View on Semantic Scholar

Summary

The paper presents SUQL as an innovative query language that augments SQL with summary and answer primitives to query hybrid data effectively.
It demonstrates an LLM-based semantic parser using few-shot learning to convert conversational queries into precise SUQL commands.
Experimental results on HybridQA and Yelp datasets reveal competitive performance, achieving up to 90.3% accuracy in real-world scenarios.

SUQL: Conversational Search over Hybrid Data with LLMs

The paper introduces SUQL, a novel query language bridging conversational agents and hybrid data sources. SUQL extends traditional SQL capabilities by integrating free-text primitives like summary and answer, facilitating seamless access to both structured and unstructured data. This innovative approach enhances LLMs' (LLMs) ability to interpret and execute complex queries involving a combination of structured and unstructured data, such as those found in extensive knowledge corpora.

Key Contributions

SUQL Design: SUQL is a syntactically precise and semantically expressive language that augments SQL with the ability to operate on free text. The new primitives, summary and answer, allow users to pose queries that naturally span structured and unstructured data attributes. This offers a clear advantage over traditional methods like linearization, where data complexity and performance issues may arise.
Semantic Parsing with LLMs: The paper demonstrates the capability of an in-context learning-based semantic parser to effectively translate conversational queries into SUQL, capitalizing on LLMs' familiarity with SQL syntax. The parser utilizes few-shot learning, reducing the need for extensive training datasets.
Performance Validation: Experiments conducted on the HybridQA dataset show that the proposed approach achieves competitive results, with a performance margin close to the state-of-the-art without extensive training data. Specifically, SUQL-based systems achieve 59.0% exact match and 68.4% F1 on the test set.
Real-world Applicability: The introduction of a dataset involving crowdsourced conversations about real restaurants (from Yelp) further supports SUQL's practicality and robustness. The results show that the SUQL-based conversational agent can accurately return results for user queries 90.3% of the time.

Numerical and Experimental Insights

The LLM-semantic parser achieves high accuracy with significant savings in data samples compared to state-of-the-art. The exact match and F1 scores are competitive, illustrating the efficiency and effectiveness of SUQL in real-time scenarios.
In the Yelp dataset experiment, the SUQL-based system demonstrated a marked improvement over traditional linearization-based methods, particularly in complex queries involving hybrid data sources.

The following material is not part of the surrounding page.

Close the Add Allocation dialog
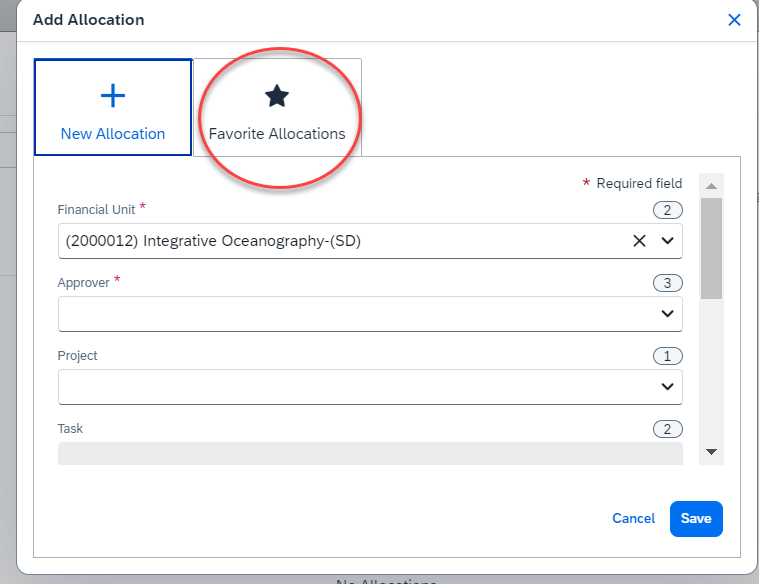This screenshot has height=584, width=759. point(734,20)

Implications and Future Directions

The introduction of SUQL offers several practical and theoretical implications. By enabling precise, interpretable access to hybrid data, SUQL could transform how conversational agents interact with diverse databases, finding applications in industries like healthcare, finance, and customer service. The framework promises powerful data interrogation capabilities which were previously unattainable with limitations inherent in extant methods.

Future research directions could explore the refinement of SUQL's semantic parsing capabilities and its adaptation to more domain-specific tasks (e.g., legal or biomedical databases). Additionally, the potential integration of SUQL into industry-standard databases could foster more intuitive user-database interaction paradigms, facilitating seamless, natural language-based data management.

In conclusion, SUQL positions itself as a crucial development in conversational agent technologies, promising enhanced expressiveness and accuracy in querying hybrid data environments. Its design and implementation underscore a significant step forward in harnessing the full potential of LLMs in real-world applications.